Contrato questionado
Em julho, a Secretaria de Planejamento e a Controladoria-Geral do DF criaram uma comissão para analisar a possibilidade de anular o contrato firmado com o consórcio. O grupo tinha prazo de 90 dias, prorrogáveis por mais 90 dias, para apresentar conclusão.
Em 22 de dezembro, o mesmo grupo foi “reconduzido” à comissão, com novo prazo de até 180 dias. Com isso, agora, o grupo teria até 19 de junho deste ano para decidir se pede, ou não, a anulação judicial da PPP.
A hipótese foi levantada após delação do ex-executivo da Odebrecht João Antônio Pacífico Ferreira e ao fim de uma auditoria realizada pela Controladoria-Geral do DF. De acordo com depoimento de Pacífico, as negociações para a construção do Centro Administrativo, entre 2007 e 2014, foram marcadas por “acordos de mercado” na fase de licitação e repasses ao caixa dois de campanhas eleitorais.
Em junho, o chefe da Casa Civil do DF, Sérgio Sampaio, disse entender que, se houvesse a invalidação do contrato, o consórcio Centrad “não teria mais direito a receber pela construção”, e poderia até ser obrigado a indenizar o governo local.
Contrato suspenso
O projeto do Centro Administrativo está 97% concluído, mas as obras foram interrompidas em 2014. Os valores de R$ 1 bilhão investidos até agora, e de R$ 6 bilhões no total, não incluem obras “complementares”, como mudanças nas vias da região para absorver os impactos de trânsito.
O espaço chegou a ser inaugurado pelo ex-governador Agnelo Queiroz no último dia de mandato, em 31 de dezembro de 2014. Na semana posterior, o então recém-empossado Rodrigo Rollemberg afirmou que os prédios estavam incompletos – sem mobília, internet e telefone, por exemplo – e que só faria a transferência quando houvesse condições.
O novo Centro Administrativo é composto por 16 prédios, espalhados em uma área total de 180 mil metros quadrados entre Taguatinga e Ceilândia. Em 2014, o GDF estimava economizar cerca de R$ 10 milhões mensais aos cofres públicos com a migração de órgãos que atualmente pagam aluguel em prédios no Plano Piloto.

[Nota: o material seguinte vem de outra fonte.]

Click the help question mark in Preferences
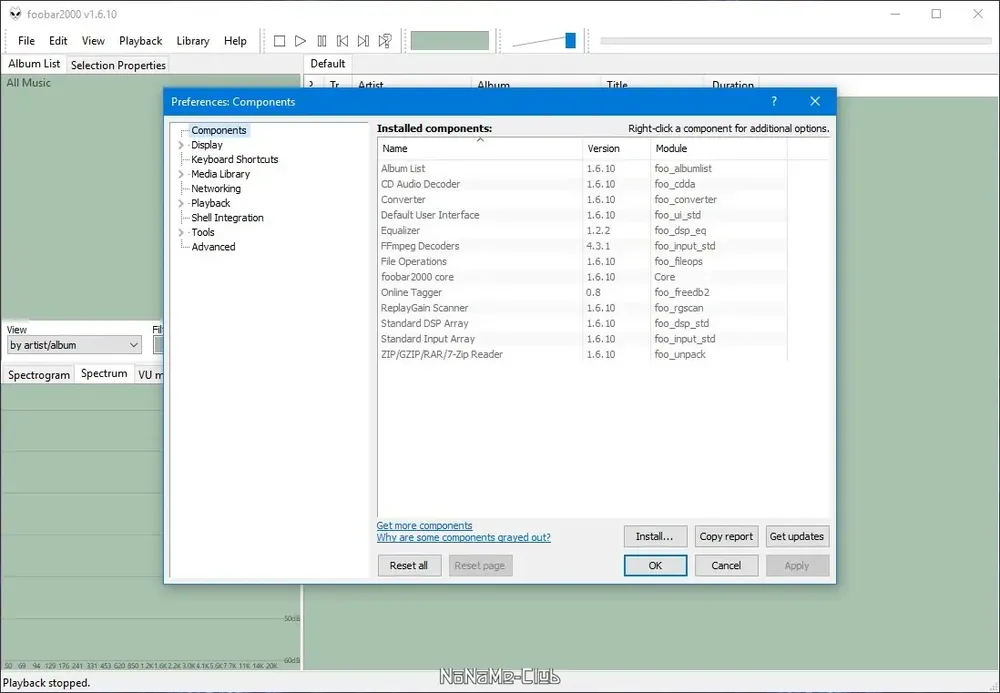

O complexo também inclui 3 mil vagas de estacionamento, um bicicletário, e áreas livres para construção de estruturas como restaurantes, agências bancárias e um supermercado.
Em entrevista ao portal G1 em novembro de 2016, a secretária de Planejamento do DF, Leany Lemos, disse que a intenção do Buriti era de transferir parte da estrutura para o Centro Administrativo – com ou sem Centrad. “Não pode abandonar, tem um patrimônio imenso em jogo, tem vantagens e desvantagens”, declarou, naquele momento.